Wednesday, November 14, 2018

Paradise Damned (Descent Series #7) by S.M. Reine






Elise is trapped within the Garden of Eden - and it is time for the godslayer to finally comfront God himself. Or at least try to survive his presence...

James has run to the rescue - but he is trapped and lost in endless limbo. While on Earth forces gather, the Union, hunters and even demon/angel hybrids as a cataclysmic event is predicted


This book is an odd book. There is plot but for the most part it doesn’t progress and go anywhere. We follow Elise almost exclusively now she is trapped in The Garden with her long nemesis - Adam, God. The god, the god that she, the godslayer, was always intended to face

But while in that garden she experiences a great deal - but, through sheer powerlessness doesn’t do a great deal or move the plot forward. And I think that works and is very necessary to convey just how very powerless and lost Elise is at this moment - how her just surviving and continuing to go forwards in a realm that is inimical to her very being in the face of a being of literally omnipotent power. Being frustrated, being stuck, seeing no way out but fighting on anyway is the core of this book and Elise herself

And while that happens we have the revelations - oh the revelations and truly fascinating world building and take on the ancient Adam and Eve mythology. The nature of Adam/God, the very different nature of Eve (which definitely flips the power scale before Adam ruined everything) the nature of Lillith, the birth of angels, of demons of humanity, why the whole idea of sacrificing women to the clearly dangerous and broken god keeps working, Metaraon and his motives towards all the events in the series so far, including the shape of this coven - so much is here.
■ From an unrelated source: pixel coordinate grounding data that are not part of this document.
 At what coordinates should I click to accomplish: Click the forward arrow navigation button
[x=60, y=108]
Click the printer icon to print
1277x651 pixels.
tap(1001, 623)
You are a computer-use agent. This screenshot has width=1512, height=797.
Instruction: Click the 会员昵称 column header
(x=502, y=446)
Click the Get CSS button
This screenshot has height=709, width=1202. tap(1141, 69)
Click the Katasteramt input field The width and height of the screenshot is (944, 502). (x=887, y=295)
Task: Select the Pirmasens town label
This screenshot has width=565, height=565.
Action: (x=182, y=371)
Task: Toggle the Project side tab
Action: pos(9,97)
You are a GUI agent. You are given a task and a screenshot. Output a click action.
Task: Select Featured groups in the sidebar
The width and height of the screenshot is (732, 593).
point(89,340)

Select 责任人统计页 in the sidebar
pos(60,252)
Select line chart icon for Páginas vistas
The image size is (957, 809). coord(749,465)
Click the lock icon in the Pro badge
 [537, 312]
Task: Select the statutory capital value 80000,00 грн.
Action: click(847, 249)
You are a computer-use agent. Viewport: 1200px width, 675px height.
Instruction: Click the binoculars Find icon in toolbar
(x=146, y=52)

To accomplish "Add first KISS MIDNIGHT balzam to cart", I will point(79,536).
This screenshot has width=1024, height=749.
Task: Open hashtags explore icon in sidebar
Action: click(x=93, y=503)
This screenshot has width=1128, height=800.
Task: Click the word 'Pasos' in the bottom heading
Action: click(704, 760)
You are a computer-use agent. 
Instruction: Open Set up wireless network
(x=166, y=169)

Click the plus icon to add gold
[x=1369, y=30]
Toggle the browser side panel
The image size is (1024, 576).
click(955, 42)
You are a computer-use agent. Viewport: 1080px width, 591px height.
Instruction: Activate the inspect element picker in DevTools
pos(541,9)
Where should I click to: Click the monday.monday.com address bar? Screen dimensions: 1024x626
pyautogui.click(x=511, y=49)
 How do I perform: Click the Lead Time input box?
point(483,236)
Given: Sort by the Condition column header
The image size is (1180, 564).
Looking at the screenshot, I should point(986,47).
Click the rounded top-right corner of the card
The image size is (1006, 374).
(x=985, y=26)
On top of that we have nice moments from Nathaniel (James’s son), Elise’s mother Arianne and James himself all adding new shades to their characters both now and going forwards as well as more flashbacks of Elise’s past which helps understand her a bit more. I especially appreciate, after my previous complaints, that Elise and James have a major confrontation over the information he has been hiding from her - and it’s neither dismissed nor swept up. In fact it’s a nice contrast how she kind of rebuilds a lot of bridges with Anthony after their deeply broken relationship after they were both emotionally reeling - but such a neat resolve is denied James

The book ends with epic. And I think it needed to - after so longer with Elise captured and helpless we needed reminding of her awesome strength, we needed reminding that just because she was so helpless in the face of an impossible force doesn’t make her weak. It worked - and I think it worked even more that we had a sort of mini epilogue to basically say that it isn’t over That despite the whole massive, world changing hugeness that just happened, life still goes on and it goes on in quiet, sad and often mundane ways

One odd side effect of all the epic hugeness this is that Lucas, Malcolm and Anthony, making their way to Oymyakon, seeing the Union getting up to various shenanigans is a very fun romp (and I will always kind of love Malcolm, the quintessential rogue) but also jarringly out of place and bizarrely mundane next to all the epic world building and revelations out there - but at the same time the only part of the story that is actually moving forwards


I feel compelled to add some extra explanation how I’m reading these books and series which may not actually be considered part of the review, but explain some of my approach

As I read this series I have an increasing sense of disconnect. It may be because it’s been such a long time since I read the first books in the series but I’ve read far longer series and not felt the same sense of shattering. I just can’t figure how we got here. How did the characters in Death’s Hand end up here? I think it could be more my confusion with the Descent Verse in general - this is a shared world with 12 separate series in it - I have read books from 6 of them and I can’t make them fit together! All of these books all belong in the same world setting but by head is throbbing trying to make them fit together. One of the reasons I’ve made a new effort to catch up on this series is that after Drawing Dead (a book I loved) I was so utterly lost and confused that I decided it was time to tackle this whole world in chronological order. Ironically most of the books and series have been excellent and if I wasn’t told they all exist in the same world I’d probably just run with it and be happy - but knowing they’re in the same world just keeps biting at me.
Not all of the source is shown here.